(Dataset items, as listed)
[START]

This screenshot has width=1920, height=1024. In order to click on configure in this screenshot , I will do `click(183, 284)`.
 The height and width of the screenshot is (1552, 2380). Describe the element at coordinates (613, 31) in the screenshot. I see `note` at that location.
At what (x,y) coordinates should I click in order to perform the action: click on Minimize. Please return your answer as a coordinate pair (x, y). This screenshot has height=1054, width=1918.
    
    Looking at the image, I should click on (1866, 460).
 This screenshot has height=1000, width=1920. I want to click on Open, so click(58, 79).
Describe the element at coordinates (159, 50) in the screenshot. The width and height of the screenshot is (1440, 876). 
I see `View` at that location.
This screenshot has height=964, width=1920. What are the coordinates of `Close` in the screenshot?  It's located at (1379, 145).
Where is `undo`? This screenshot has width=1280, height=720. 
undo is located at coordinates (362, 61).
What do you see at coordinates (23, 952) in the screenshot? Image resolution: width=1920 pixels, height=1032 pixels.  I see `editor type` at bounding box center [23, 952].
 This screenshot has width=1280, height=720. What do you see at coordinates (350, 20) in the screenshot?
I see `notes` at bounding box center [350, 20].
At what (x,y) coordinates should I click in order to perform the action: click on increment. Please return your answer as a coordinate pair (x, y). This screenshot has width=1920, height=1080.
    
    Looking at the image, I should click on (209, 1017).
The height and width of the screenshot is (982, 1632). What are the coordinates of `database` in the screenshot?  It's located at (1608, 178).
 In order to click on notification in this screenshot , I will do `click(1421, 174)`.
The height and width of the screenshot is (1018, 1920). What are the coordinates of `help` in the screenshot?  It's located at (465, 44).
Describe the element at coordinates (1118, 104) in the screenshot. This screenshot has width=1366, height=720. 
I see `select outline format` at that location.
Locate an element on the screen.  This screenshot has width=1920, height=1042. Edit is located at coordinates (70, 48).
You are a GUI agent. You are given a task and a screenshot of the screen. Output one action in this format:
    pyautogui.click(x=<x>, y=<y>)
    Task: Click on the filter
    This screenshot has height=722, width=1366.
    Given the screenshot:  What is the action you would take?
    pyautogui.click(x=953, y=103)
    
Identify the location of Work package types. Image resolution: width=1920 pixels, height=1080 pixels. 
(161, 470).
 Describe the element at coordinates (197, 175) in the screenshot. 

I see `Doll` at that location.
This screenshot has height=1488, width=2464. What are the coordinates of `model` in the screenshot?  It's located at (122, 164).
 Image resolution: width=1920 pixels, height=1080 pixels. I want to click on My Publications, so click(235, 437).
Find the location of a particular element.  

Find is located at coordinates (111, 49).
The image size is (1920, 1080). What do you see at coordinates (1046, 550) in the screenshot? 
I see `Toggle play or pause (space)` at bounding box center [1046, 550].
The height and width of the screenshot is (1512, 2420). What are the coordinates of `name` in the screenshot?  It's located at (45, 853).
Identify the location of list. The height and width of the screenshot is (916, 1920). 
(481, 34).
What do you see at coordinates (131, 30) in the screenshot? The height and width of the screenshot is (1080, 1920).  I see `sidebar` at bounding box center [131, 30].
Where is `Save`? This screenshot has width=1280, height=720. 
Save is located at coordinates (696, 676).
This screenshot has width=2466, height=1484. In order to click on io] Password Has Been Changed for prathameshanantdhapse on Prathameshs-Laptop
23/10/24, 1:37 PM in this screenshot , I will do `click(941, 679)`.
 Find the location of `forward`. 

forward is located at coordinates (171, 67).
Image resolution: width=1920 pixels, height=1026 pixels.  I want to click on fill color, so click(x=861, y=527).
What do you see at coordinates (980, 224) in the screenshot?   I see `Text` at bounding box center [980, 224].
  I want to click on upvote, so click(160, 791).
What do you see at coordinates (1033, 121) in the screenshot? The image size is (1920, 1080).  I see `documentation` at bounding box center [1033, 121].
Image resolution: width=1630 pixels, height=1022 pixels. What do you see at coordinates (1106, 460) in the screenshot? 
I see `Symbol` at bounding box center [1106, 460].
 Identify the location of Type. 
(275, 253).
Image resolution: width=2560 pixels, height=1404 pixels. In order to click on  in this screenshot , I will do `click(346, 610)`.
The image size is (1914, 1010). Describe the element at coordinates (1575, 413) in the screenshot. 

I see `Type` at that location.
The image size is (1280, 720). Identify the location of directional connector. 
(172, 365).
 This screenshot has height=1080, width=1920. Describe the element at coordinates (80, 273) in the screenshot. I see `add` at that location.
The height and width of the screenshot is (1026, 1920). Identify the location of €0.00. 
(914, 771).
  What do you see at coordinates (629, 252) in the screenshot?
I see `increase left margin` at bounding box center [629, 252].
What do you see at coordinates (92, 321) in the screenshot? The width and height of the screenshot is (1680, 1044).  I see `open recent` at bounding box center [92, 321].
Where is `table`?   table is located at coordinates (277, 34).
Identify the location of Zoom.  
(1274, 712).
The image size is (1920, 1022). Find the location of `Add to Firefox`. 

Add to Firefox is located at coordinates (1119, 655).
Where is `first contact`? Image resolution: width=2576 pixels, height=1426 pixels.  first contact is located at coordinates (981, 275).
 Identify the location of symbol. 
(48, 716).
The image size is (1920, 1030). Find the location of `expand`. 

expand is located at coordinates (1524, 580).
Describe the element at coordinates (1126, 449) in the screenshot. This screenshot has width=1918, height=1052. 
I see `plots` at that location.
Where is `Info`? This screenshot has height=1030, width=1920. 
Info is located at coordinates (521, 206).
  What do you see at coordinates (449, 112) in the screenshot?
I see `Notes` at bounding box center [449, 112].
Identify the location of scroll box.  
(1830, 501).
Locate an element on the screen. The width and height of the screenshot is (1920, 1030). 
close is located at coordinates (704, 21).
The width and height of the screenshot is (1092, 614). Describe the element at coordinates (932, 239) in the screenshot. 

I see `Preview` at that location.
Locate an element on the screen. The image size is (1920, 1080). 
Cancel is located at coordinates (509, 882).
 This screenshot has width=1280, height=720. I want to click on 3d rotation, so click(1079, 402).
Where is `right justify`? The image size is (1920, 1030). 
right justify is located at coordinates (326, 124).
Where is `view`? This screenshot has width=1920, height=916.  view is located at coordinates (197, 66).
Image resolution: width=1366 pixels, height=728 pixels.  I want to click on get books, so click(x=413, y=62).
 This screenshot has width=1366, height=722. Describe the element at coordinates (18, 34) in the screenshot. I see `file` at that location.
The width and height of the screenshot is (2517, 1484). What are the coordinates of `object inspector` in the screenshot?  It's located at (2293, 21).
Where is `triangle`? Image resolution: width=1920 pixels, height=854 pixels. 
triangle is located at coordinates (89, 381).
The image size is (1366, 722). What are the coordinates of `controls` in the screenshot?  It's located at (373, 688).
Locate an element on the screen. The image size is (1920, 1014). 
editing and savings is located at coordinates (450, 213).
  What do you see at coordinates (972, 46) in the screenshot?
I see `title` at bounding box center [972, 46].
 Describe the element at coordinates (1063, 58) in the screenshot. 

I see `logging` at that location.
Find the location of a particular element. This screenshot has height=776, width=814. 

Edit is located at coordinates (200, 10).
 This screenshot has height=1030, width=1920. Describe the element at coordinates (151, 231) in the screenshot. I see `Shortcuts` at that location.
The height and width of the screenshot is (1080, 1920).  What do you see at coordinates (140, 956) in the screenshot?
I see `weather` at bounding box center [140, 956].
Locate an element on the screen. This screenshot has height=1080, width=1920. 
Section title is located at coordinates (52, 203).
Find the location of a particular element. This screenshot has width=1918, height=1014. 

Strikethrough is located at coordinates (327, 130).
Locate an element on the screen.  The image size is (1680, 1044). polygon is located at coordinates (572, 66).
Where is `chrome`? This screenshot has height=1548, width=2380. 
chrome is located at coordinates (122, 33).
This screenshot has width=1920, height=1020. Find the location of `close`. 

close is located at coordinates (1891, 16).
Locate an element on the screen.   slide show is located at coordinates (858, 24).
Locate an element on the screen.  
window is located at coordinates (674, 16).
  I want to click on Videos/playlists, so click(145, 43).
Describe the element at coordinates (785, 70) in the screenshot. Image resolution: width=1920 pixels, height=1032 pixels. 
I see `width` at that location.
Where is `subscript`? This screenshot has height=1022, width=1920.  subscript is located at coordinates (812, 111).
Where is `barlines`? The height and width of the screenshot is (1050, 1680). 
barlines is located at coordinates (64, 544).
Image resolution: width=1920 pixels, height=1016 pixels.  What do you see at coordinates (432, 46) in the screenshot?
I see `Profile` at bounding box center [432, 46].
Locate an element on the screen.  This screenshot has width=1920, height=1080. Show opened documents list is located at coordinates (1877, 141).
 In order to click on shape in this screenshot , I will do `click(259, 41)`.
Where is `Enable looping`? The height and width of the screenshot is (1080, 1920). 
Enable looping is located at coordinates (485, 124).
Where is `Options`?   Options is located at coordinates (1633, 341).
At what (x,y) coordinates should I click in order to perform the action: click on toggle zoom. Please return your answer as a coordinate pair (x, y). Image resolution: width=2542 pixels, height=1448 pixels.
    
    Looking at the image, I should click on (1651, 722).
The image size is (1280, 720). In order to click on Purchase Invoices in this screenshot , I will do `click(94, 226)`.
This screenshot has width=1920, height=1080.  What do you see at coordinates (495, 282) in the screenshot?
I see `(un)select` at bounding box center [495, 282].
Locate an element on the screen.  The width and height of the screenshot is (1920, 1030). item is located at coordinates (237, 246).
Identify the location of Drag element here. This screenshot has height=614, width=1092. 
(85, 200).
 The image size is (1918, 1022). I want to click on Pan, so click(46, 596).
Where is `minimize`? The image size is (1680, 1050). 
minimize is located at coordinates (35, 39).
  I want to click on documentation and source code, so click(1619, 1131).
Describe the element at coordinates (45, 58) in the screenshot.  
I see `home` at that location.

[END]

## TASK PROMPT
Echo the lines exactly, starting at the line that contains "Describe the element at coordinates (159, 50)" and ending at the line that contains "undo is located at coordinates (362, 61).", including both of those lines.

## WRITTEN SOLUTION
Describe the element at coordinates (159, 50) in the screenshot. The width and height of the screenshot is (1440, 876). 
I see `View` at that location.
This screenshot has height=964, width=1920. What are the coordinates of `Close` in the screenshot?  It's located at (1379, 145).
Where is `undo`? This screenshot has width=1280, height=720. 
undo is located at coordinates (362, 61).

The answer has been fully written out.